Ludwigshafen RHEINPFALZ Plus Artikel Drogenhandel im großen Stil?

Der Prozess findet am Frankenthaler Landgericht statt.
Der Prozess findet am Frankenthaler Landgericht statt.

Im März ist ein 44-jähriger Ludwigshafener vom Landgericht Frankenthal wegen gewerbsmäßigem Handel mit fast sechs Kilo Amphetamin („Speed“) zu einer mehrjährigen Haftstrafe verurteilt worden. In seinem Geständnis hatte der Mann eingeräumt, seinem 54-jährigen Bruder ein Kilogramm der Droge zum Weiterverkauf überlassen zu haben. Auch dieser muss sich deshalb seit Montag in einem Strafprozess vor dem Landgericht verantworten.

Was diesen Fallkomplex um gewerbsmäßigen Drogenhandel im größeren Stil betrifft, scheint es nur noch wenige offene Fragen zu geben. Der 44-jährige Haupttäter ist zu vier Jahren und acht Monaten Haft verurteilt worden. Das Gericht sah es als erwiesen an, dass er in der Zeit von August bis September 2022 in Ludwigshafen in einem Fall rund 300 Gramm Amphetamin verkauft und außerdem etwa 5,5 Kilogramm Amphetamin in seinem Gartengrundstück an der Bayreuther Straße (West) in einem Erdbunker versteckt hat. Nach einem „Tipp“ hatte die Polizei die Drogen dort gefunden.

Der 44-Jährige hatte gestanden, ein weiteres Kilo Amphetamin seinem älteren Bruder zum Weiterverkauf überlassen zu haben. Dieser wurde daraufhin ebenfalls observiert, beim Zugriff der Polizei konnten die Drogen sichergestellt werden, bevor sie an die Kunden gelangten. Ein weiteres Kilo „Speed“ fand sich bei einer Durchsuchungsaktion der Polizei auch bei der Kurierfahrerin, die die Drogen vom einen zum anderen Bruder weitertransportiert hatte.

35 Einträge im Strafregister

Zum Prozessauftakt am Montag warf Staatsanwältin Christina Pasedach dem 54-Jährigen vor, im August 2022 300 Gramm Amphetamin und im September ein weiteres Mal 951 Gramm Amphetamin zum Weiterverkauf besessen zu haben. Die beteiligte 33-jährige Kurierfahrerin ist vom Amtsgericht Ludwigshafen inzwischen wegen Drogenhandels verurteilt worden. Zum Prozessauftakt war sie als Zeugin geladen.

Laut dem Vorsitzenden Richter Karsten Sauermilch hat sie über ihre Anwälte Berufung gegen das Urteil eingelegt, das deshalb noch nicht rechtskräftig ist.
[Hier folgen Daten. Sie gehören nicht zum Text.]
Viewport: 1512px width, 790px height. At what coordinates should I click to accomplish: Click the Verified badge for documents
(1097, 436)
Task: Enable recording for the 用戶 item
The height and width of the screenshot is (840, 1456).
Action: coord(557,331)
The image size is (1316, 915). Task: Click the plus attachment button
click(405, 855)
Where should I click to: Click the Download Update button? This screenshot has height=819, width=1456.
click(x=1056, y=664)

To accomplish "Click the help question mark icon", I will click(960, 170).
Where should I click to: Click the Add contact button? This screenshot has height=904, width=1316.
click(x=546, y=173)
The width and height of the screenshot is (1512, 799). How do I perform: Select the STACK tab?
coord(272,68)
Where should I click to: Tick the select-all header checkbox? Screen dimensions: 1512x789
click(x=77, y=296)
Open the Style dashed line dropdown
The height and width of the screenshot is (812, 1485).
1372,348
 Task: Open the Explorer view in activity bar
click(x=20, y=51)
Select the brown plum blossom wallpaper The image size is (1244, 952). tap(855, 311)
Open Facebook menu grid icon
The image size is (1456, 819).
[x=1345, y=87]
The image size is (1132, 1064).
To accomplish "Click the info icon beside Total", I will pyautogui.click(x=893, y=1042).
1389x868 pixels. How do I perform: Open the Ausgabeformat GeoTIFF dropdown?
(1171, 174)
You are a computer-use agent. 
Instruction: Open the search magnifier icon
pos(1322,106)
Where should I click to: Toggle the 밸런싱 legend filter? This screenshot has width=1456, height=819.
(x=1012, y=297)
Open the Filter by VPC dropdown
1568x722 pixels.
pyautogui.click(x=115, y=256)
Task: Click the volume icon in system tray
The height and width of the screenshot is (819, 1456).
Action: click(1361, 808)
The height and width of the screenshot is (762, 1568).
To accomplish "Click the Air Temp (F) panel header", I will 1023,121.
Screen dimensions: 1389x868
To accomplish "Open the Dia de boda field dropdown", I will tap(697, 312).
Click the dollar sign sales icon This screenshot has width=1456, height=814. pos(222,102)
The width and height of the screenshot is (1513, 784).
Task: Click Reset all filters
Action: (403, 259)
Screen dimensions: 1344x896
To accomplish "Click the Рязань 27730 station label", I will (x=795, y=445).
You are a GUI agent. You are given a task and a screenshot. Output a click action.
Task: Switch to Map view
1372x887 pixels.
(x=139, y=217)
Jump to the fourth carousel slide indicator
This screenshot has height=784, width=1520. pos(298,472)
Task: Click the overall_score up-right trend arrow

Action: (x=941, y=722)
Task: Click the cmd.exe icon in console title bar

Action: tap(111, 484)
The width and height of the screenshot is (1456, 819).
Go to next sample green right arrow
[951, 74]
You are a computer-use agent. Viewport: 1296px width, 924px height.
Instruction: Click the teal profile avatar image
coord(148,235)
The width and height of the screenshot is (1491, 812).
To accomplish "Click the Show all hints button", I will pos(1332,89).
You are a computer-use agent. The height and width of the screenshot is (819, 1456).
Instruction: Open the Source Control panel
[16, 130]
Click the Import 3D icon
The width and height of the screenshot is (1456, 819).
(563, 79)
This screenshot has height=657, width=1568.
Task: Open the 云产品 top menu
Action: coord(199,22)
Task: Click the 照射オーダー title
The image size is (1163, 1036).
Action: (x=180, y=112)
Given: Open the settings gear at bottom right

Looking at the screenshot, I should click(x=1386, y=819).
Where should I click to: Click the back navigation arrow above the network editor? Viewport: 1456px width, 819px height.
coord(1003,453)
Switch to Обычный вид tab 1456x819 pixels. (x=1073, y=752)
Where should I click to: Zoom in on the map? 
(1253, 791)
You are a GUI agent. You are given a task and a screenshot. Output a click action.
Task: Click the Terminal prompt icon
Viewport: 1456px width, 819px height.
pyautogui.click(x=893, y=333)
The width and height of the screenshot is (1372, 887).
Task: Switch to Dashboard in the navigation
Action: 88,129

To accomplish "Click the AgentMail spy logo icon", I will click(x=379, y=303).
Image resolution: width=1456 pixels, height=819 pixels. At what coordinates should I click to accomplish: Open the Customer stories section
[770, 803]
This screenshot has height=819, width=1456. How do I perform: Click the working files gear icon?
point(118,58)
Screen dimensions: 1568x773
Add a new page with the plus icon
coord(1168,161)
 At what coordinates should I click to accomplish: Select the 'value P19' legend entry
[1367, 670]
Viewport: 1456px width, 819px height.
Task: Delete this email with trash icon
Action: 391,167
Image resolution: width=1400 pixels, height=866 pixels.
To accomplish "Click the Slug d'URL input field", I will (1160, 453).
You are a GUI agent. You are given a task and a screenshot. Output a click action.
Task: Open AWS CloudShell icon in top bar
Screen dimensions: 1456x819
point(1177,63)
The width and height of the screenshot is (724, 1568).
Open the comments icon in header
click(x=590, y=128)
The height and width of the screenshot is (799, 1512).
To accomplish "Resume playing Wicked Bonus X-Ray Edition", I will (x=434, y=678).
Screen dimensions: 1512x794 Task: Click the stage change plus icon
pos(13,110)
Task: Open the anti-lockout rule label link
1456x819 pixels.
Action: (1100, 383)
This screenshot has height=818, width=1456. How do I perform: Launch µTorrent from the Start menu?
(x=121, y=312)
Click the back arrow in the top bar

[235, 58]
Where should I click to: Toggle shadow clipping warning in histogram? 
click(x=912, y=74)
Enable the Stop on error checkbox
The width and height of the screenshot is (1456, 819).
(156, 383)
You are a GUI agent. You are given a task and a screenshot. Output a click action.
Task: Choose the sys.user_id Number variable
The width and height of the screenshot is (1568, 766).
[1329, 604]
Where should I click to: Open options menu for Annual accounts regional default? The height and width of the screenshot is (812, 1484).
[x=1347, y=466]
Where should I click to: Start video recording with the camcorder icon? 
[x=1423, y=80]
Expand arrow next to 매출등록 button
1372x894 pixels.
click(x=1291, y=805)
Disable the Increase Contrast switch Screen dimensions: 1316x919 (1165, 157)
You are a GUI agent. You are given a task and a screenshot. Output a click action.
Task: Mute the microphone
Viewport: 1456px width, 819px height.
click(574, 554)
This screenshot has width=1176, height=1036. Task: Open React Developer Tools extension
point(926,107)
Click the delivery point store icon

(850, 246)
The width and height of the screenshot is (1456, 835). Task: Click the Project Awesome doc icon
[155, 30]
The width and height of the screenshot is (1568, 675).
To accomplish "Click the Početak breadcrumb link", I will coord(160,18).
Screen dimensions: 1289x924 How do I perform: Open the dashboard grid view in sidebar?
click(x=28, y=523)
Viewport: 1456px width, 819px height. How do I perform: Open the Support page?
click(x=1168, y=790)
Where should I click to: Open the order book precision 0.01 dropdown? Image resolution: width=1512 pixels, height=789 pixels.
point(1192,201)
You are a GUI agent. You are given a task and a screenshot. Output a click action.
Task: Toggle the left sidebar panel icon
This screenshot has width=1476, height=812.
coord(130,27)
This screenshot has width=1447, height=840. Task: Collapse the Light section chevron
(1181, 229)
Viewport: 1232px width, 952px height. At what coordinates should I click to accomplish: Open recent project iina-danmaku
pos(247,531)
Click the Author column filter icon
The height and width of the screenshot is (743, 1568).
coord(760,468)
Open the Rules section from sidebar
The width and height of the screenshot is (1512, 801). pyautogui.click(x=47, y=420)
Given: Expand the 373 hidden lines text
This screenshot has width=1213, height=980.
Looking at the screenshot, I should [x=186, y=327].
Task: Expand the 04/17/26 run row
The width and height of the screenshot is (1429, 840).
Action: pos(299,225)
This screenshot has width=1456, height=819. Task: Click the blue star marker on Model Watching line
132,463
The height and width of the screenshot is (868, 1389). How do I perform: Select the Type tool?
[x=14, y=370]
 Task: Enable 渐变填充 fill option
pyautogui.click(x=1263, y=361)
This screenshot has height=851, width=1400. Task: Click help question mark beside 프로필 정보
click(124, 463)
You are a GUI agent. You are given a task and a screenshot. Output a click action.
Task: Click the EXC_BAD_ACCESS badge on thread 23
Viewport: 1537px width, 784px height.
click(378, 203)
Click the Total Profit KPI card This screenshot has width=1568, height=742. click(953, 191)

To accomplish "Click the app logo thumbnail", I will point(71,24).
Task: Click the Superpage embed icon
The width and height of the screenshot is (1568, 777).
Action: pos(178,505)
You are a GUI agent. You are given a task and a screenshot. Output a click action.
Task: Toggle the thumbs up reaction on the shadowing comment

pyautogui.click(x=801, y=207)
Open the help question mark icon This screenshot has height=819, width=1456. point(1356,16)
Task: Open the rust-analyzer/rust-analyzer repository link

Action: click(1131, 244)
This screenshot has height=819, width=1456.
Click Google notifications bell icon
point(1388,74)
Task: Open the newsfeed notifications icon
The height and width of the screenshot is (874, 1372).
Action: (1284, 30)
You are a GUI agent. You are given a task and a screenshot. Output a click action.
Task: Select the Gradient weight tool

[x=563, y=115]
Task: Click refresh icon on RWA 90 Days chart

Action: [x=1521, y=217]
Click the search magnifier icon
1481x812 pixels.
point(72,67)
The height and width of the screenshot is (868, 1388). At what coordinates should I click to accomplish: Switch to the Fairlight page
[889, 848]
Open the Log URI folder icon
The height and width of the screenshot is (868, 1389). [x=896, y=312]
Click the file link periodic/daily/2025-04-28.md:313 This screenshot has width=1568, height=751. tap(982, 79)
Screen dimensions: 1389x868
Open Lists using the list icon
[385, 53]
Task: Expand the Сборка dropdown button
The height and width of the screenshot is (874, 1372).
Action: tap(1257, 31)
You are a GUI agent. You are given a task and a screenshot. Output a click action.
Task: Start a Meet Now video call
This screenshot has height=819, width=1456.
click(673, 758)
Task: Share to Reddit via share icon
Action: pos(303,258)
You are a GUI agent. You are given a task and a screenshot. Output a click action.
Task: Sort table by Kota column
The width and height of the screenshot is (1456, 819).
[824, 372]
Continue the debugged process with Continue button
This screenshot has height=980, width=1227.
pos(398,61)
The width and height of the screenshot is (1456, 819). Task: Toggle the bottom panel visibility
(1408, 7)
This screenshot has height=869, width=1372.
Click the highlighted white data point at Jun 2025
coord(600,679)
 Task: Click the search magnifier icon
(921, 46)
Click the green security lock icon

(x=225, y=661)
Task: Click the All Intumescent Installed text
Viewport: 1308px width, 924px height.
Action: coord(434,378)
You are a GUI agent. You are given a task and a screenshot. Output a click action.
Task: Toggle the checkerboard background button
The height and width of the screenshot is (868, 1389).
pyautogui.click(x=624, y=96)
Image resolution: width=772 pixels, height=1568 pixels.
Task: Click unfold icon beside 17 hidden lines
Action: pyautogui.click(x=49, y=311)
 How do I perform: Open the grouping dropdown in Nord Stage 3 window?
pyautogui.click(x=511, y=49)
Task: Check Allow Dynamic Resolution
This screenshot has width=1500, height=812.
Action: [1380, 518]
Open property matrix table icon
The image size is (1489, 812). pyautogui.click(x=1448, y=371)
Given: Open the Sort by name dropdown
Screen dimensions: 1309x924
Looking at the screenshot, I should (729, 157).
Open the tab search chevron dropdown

Deshalb besitze sie im nun begonnenen Verfahren gegen den 54-Jährigen das Recht, die Aussage zu verweigern. Was sie auch tat.

Eingehend beschäftigte sich das Gericht mit der Biografie des Angeklagten. Der 54-Jährige kommt auf 35 Einträge im Strafregister. Die ersten Taten und Verurteilungen gab es bereits im Teenageralter nach übermäßigem Alkoholgenuss. Mit harten Drogen, Amphetamin und Kokain, habe er erst mit 26 Jahren angefangen, erzählte der Angeklagte. Der Alkohol blieb immer ein Begleiter. Bei fast allen Taten waren Drogen im Spiel und haben offenbar sein aggressives Verhalten gefördert.

Acht Kinder von sieben Frauen

In der langen Liste der Vorstrafen kommen immer wieder Fälle von Körperverletzung vor, dazu meist Delikte der „Beschaffungskriminalität“ (Diebstahl, Raub) für den eigenen, extensiven Drogenkonsum. Für den Besitz und Handel mit Drogen finden sich zudem einige Verurteilungen. Er habe wohl die meiste Zeit seines Erwachsenenlebens in Haft verbracht, staunte der Richter angesichts des ellenlangen Strafregisters.

Dazwischen blieb oft wenig Zeit, um als Maler oder Bauhelfer zu arbeiten. Er habe acht Kinder von sieben Frauen, sagte der 54-Jährige auf Nachfrage. Er sei wohl von Amphetamin abhängig und trinke gerne Alkohol, gab er zu. Angesichts der Beweislage hat die Verteidigung zum nächsten Verhandlungstermin ein Geständnis in Aussicht gestellt.

Ob eine nochmalige Therapie in Frage kommt, soll ein Gutachter klären. Der Prozess wird am 8. Mai fortgesetzt.